----- Source extract

North America is facing a devastating opioid crisis exacerbated by excessive prescribing.1 2 Surgery often serves as a gateway for opioid-naïve patients to obtain an opioid prescription,3 and spiral into misuse and addiction.4–8 Reports from Canada and the USA suggest that 6% to 14% of patients who are prescribed opioids after surgical discharge become persistent opioid users, that is, they continue to take the drug for more than 3 months after surgery.5 9–12 Interestingly, rates of persistent opioid use are similar among patients undergoing major,5 10 11 and minor surgeries.12 Patients who do not become persistent users postoperatively may also contribute to the opioid crisis by diverting unused tablets for non-medical use by others—up to 70% of all opioid tablets prescribed to surgical patients go unused and may become a source for diversion.13 Given these factors, recent literature suggests that postoperative opioid prescribing should be judicious and based on the best available evidence regarding benefits and harms.14 15

Studies have shown that postoperative pain management using only non-opioid drugs is common internationally but not in Canada nor in the USA, where opioid tablets are often prescribed instead of, or in addition to, non-opioid analgesics.16–20 In countries such as the Netherlands,21 China22 and Chile,23 reported rates of opioid prescribing after surgical discharge range from 0% to 5%, while in North America, 80% to 95% of patients receive an opioid prescription to manage postoperative pain at home.16–20 A recent study indicates that surgical patients in Canada and the USA fill opioid prescriptions at a rate that is seven times higher than those in Sweden.24 Remarkably, in countries where opioids are not a mainstay for postoperative analgesia, pain-related outcomes (ie, satisfaction with pain management) after surgery are often superior to North America.16–18 This may, in part, reflect a potential therapeutic superiority of non-opioid drugs or increased opioid-related adverse events such as postoperative vomiting. Although these findings bring into question the value of prescribing opioids to manage acute pain after surgical discharge, the decision to prescribe opioids must be informed by robust systematic reviews and meta-analyses focussed on the comparative effectiveness of opioid versus opioid-free postoperative analgesia. These, however, are currently non-existent in the literature.25

We therefore propose to undertake a systematic review and meta-analysis to summarise the evidence regarding the comparative effectiveness of opioid versus opioid-free analgesia after discharge following surgery. Our study will follow the principles of the PICO framework,26 and aims to respond to the following research questions: (1) in patients discharged after surgery, to what extent does opioid analgesia impact postoperative pain intensity in comparison to opioid-free analgesia? and (2) in patients discharged after surgery, to what extent does opioid analgesia impact the risk of postoperative vomiting in comparison to opioid-free analgesia?

----------
----- Listed records

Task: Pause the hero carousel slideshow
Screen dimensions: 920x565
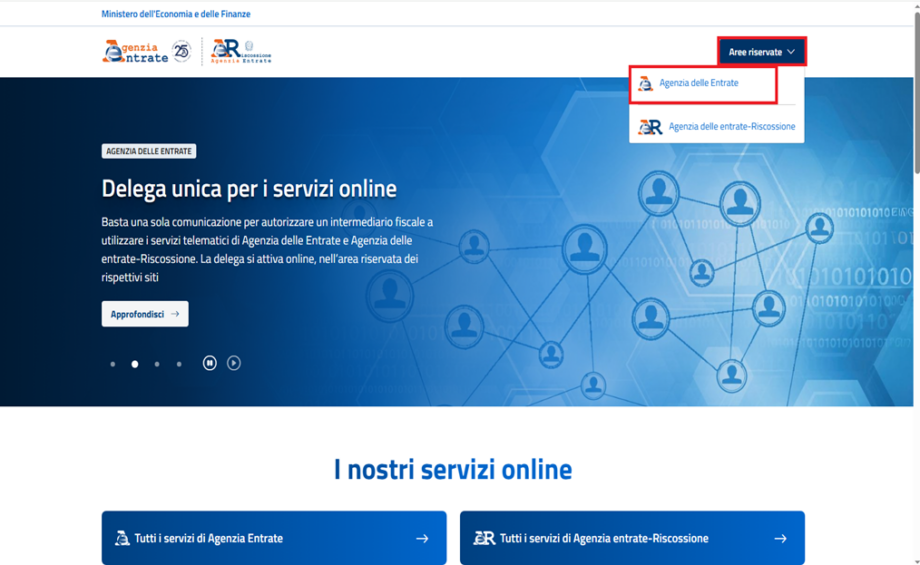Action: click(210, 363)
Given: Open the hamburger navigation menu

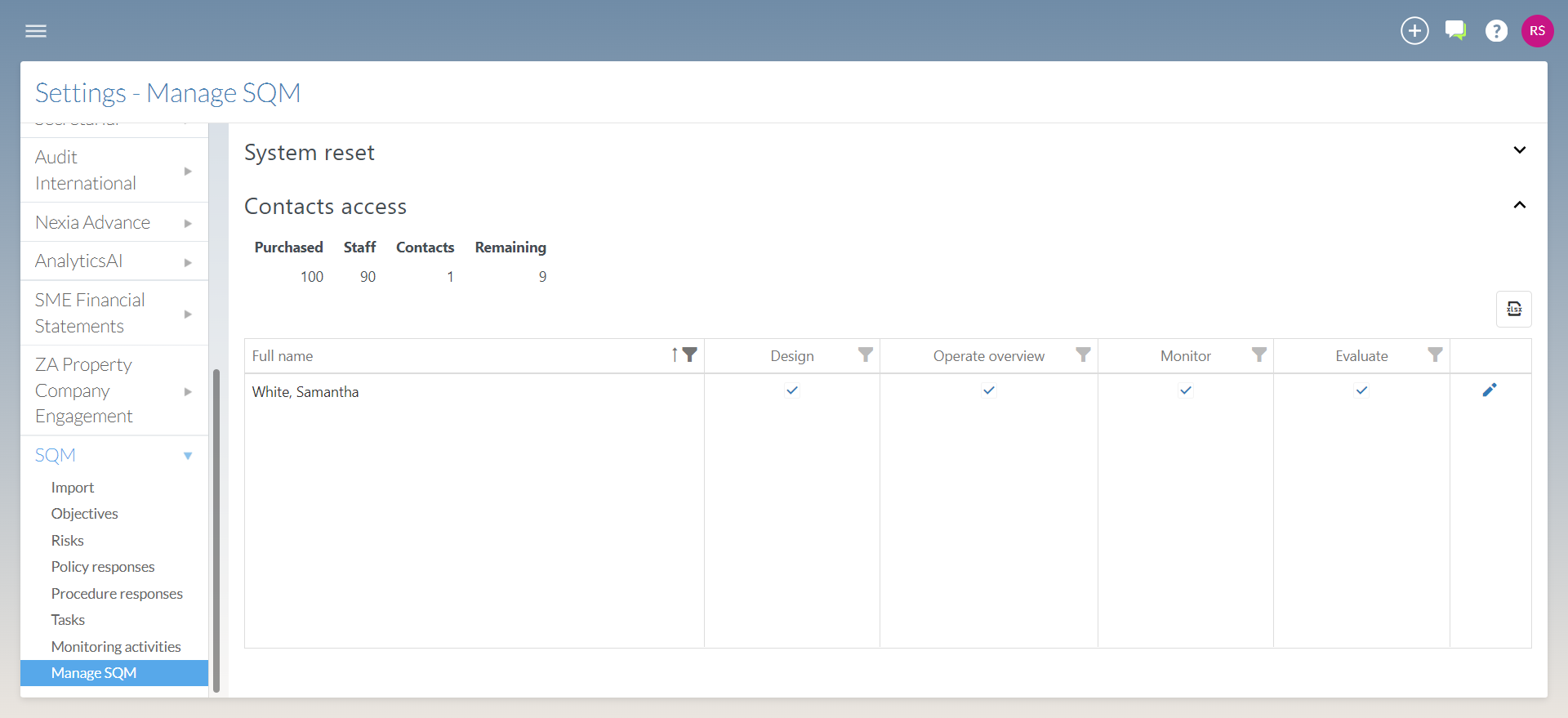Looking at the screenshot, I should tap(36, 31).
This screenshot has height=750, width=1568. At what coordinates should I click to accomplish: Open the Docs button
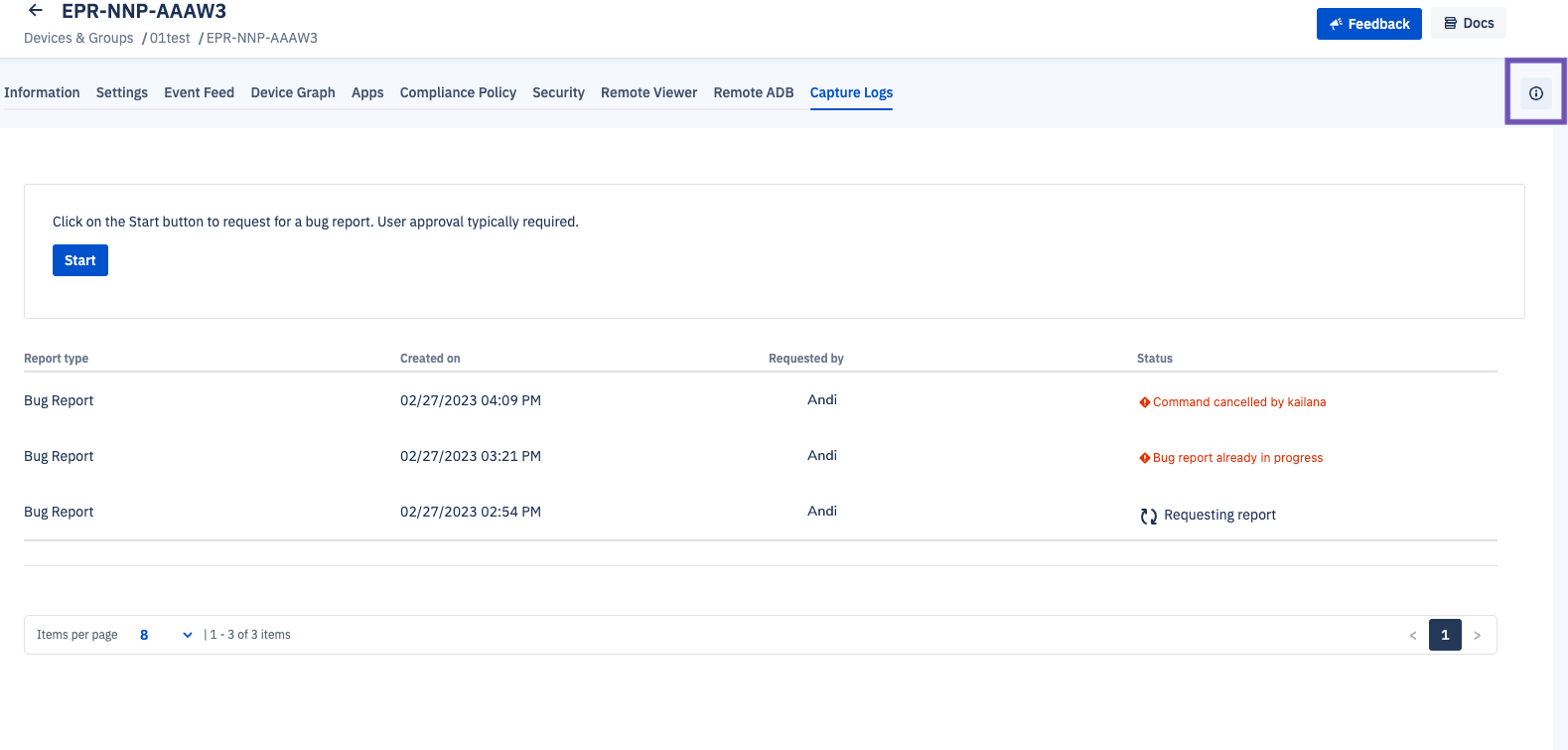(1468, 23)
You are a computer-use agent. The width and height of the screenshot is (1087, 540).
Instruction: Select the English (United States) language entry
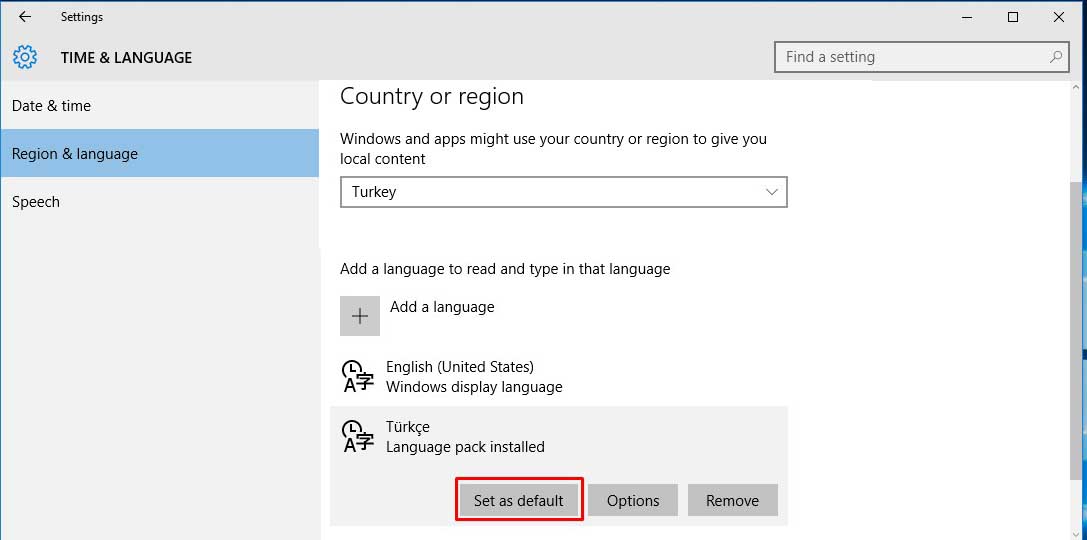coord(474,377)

----------

— Task item —
Rewrite the passage on postoperative opioid prescribing from "We therefore propose" to "vomiting in comparison to opioid-free analgesia?", putting "nausea" in place of "vomiting".

— Solution —
We therefore propose to undertake a systematic review and meta-analysis to summarise the evidence regarding the comparative effectiveness of opioid versus opioid-free analgesia after discharge following surgery. Our study will follow the principles of the PICO framework,26 and aims to respond to the following research questions: (1) in patients discharged after surgery, to what extent does opioid analgesia impact postoperative pain intensity in comparison to opioid-free analgesia? and (2) in patients discharged after surgery, to what extent does opioid analgesia impact the risk of postoperative nausea in comparison to opioid-free analgesia?